Task requirements>
Nothing below is to be printed except the lines between the line holding "Task: Reload the chrome://settings/help page" and the line holding "Open the selector", inclusive, each exactly as it appears.

Data to process>
----

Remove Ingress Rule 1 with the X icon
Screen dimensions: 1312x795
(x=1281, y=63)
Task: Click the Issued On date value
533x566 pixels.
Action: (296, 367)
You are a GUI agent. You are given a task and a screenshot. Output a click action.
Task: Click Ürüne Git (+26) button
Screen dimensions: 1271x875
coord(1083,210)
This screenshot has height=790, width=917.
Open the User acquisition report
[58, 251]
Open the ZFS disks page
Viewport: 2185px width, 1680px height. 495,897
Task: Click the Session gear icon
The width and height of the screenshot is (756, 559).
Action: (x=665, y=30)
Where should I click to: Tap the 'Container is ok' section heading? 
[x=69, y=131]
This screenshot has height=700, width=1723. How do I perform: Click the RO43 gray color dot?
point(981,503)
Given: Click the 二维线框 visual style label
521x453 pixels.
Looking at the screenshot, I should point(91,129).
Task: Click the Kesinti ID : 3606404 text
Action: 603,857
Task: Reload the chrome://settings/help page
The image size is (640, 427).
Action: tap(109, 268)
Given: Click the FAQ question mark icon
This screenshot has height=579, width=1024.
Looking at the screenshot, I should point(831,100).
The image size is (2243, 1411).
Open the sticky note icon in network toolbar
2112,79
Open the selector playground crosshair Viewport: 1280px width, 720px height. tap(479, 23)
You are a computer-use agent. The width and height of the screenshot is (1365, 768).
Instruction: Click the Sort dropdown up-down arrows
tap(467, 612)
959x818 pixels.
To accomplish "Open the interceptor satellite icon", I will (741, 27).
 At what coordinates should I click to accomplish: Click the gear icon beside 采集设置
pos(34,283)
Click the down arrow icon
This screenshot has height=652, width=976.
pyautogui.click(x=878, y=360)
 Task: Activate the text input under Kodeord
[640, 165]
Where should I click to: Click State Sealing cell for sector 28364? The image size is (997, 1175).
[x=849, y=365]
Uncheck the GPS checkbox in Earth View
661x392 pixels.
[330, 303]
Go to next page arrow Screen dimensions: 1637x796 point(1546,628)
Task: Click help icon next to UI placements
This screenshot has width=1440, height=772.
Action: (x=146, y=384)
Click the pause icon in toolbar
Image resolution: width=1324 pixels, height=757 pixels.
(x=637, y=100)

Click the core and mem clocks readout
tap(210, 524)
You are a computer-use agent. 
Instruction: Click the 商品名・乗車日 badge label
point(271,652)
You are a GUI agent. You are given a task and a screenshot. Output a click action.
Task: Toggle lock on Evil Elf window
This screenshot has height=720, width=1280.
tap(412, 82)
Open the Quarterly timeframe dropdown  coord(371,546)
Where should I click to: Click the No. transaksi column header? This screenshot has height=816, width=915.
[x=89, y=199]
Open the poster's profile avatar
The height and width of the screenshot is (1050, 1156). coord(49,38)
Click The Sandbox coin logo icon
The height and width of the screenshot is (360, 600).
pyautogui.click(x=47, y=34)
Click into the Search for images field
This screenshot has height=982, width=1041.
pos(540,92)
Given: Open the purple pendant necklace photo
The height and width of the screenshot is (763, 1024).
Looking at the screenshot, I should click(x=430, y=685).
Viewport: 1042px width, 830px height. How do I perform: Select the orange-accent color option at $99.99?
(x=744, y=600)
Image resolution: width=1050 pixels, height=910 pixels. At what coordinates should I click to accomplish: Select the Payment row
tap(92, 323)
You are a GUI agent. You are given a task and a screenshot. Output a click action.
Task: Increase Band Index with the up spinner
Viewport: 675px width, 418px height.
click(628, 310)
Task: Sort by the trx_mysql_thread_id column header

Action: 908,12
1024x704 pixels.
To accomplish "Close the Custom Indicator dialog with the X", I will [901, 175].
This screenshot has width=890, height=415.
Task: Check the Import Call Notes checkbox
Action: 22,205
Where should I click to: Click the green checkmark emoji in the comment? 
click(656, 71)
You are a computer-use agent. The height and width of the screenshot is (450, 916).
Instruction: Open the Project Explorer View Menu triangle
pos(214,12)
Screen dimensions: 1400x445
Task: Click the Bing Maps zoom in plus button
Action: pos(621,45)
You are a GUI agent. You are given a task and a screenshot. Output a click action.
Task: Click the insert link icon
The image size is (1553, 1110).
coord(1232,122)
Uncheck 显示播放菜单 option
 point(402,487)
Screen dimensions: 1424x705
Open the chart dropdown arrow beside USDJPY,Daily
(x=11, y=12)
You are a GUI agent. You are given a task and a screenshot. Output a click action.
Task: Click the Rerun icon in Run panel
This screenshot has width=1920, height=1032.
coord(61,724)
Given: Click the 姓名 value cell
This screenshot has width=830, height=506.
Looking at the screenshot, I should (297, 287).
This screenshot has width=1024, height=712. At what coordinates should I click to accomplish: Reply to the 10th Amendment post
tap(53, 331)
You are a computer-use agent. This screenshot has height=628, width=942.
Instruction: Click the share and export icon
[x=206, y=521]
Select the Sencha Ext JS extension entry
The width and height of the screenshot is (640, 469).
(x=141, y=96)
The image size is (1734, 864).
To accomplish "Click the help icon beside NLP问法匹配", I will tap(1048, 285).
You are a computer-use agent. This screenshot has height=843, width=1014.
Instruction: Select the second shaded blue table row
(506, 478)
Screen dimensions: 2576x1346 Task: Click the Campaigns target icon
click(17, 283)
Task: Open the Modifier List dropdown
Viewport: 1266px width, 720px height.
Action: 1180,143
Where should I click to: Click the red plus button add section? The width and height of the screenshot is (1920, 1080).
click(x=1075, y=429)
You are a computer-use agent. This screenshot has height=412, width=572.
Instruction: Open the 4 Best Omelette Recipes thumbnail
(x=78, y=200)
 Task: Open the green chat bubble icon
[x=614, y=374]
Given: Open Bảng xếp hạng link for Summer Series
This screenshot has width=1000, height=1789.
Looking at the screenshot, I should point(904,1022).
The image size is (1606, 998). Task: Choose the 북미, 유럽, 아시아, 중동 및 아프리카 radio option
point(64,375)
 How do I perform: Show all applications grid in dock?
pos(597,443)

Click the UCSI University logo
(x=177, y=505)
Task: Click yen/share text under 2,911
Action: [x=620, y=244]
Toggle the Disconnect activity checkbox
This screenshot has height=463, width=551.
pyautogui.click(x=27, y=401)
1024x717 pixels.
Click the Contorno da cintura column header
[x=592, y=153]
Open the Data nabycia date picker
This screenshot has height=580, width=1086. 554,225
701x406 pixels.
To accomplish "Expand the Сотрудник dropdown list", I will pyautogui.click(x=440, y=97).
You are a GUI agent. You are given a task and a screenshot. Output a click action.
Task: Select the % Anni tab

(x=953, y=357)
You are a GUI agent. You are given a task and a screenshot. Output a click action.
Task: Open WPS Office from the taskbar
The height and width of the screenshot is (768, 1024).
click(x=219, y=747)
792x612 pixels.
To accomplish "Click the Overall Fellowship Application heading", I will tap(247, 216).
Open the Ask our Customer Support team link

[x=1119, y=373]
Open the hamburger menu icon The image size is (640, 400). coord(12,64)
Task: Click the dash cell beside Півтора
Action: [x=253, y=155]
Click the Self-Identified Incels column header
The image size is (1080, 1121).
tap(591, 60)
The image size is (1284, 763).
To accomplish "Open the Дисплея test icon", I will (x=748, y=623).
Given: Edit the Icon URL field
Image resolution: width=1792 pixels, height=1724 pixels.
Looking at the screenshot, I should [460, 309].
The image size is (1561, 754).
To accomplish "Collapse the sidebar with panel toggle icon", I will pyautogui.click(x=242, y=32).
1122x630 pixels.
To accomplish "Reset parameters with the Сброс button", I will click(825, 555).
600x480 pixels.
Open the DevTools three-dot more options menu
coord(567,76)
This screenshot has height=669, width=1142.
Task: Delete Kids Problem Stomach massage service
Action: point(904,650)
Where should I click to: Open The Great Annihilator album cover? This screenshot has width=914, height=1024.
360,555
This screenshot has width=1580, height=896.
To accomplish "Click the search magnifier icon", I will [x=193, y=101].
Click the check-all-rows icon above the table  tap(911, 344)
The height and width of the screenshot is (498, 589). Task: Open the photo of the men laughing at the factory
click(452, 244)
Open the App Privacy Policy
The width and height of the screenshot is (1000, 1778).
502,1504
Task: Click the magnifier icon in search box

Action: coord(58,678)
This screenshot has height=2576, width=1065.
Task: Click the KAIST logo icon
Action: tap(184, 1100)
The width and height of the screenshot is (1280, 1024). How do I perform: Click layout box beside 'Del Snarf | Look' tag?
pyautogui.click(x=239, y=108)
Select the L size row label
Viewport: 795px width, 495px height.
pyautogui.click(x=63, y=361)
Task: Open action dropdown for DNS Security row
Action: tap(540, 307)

----

Task answer>
Task: Reload the chrome://settings/help page
The image size is (640, 427).
Action: tap(109, 268)
Given: Click the FAQ question mark icon
This screenshot has height=579, width=1024.
Looking at the screenshot, I should point(831,100).
The image size is (2243, 1411).
Open the sticky note icon in network toolbar
2112,79
Open the selector playground crosshair Viewport: 1280px width, 720px height. tap(479, 23)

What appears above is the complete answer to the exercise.